Mais que dis-je l’Église ? Quand vous auriez pour guide un apôtre, un ange du ciel, vous seriez encore tenue de vous assurer par vous-même qu’il ne vous annonce rien de contraire à ce qui est écrit. « Quand je vous évangéliserais moi-même, quand un ange du ciel vous évangéliserait outre ce que nous vous avons évangélisé21, qu’il soit anathème ! Comme nous l’avons déjà dit, je le dis encore maintenant, si quelqu’un vous évangélise outre ce que vous avez reçu, qu’il soit anathème » (Galates 1.8-9). Oui, Madame, si saint Paul ressuscité venait prêcher devant vous, vous ne devriez pas dire : C’est un apôtre de Jésus-Christ, il ne peut pas m’égarer ; et si un ange descendait en terre pour vous instruire, vous ne devriez pas dire : C’est un ange du ciel ; il ne peut pas me séduire. Non, car Satan même peut se déguiser en ange de lumière, et ses ministres en apôtres, dit le Saint-Esprit. (2 Corinthiens 11.13-14). Mais vous devriez regarder si les choses que cet apôtre, que cet ange vous dit, sont conformes à l’Évangile que vous avez reçu. Et par où en jugerez-vous, si vous ne le lisez point ? Ainsi, loin de nous obliger à chercher dans un tribunal humain une lumière infaillible pour prononcer sur le sens de sa Parole, Dieu veut que nous cherchions au contraire dans cette Parole une lumière infaillible pour juger l’enseignement d’un apôtre, d’un ange ; combien plus celui d’un prêtre, d’un évêque, d’un pape ou d’un concile !
21 – C’est-à-dire autrement que nous ne vous avons évangélisés.
Vous avez la même doctrine, en d’autres termes, dans saint Jean : « Mes bien-aimés, ne croyez point à tout esprit ; mais éprouvez les esprits pour savoir s’ils sont de Dieu ; car plusieurs faux prophètes sont venus au monde. Connaissez à cette marque l’Esprit de Dieu : « Tout esprit qui confesse Jésus-Christ venu en chair est de Dieu » (1 Jean 4.1-2). Il faut qu’avec tous les fidèles vous éprouviez les esprits des docteurs avant de les croire, et que vous les éprouviez par leur doctrine. Mais comment le pourriez-vous autrement qu’en la comparant à la Parole de Dieu par vous-même ? Si vous vous déchargiez de cet examen sur d’autres, vous retomberiez dans le péril auquel il doit vous soustraire ; ceux que vous consultez peuvent vous séduire aussi bien que ceux au sujet desquels vous les consultez. Il y a danger avec tout homme ; quand nous nous serons servis d’un homme pour éprouver tous les autres, il restera à l’éprouver lui-même, et vous ne le pourrez faire que par la Parole de Dieu.

= = = = = = =

CONSIGNE: D'après le document source, à quelle marque reconnaît-on l'Esprit de Dieu selon saint Jean ? Le matériel suivant provient d'une autre source.

DONNÉES BRUTES:
= = = = = = =

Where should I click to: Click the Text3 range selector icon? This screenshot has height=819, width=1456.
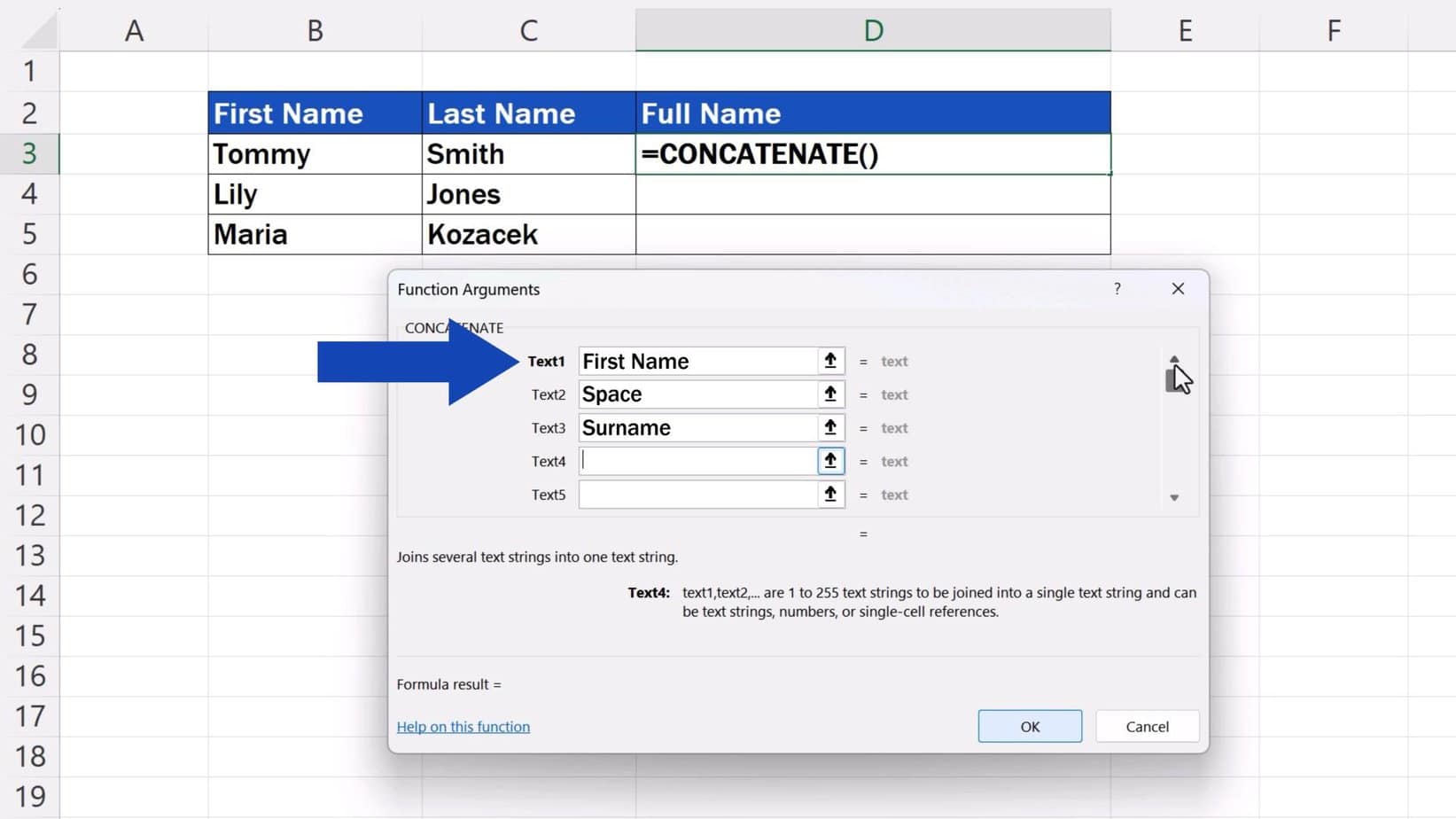(x=829, y=427)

= = = = = = =

RÉPONSE: Tout esprit qui confesse Jésus-Christ venu en chair est de Dieu.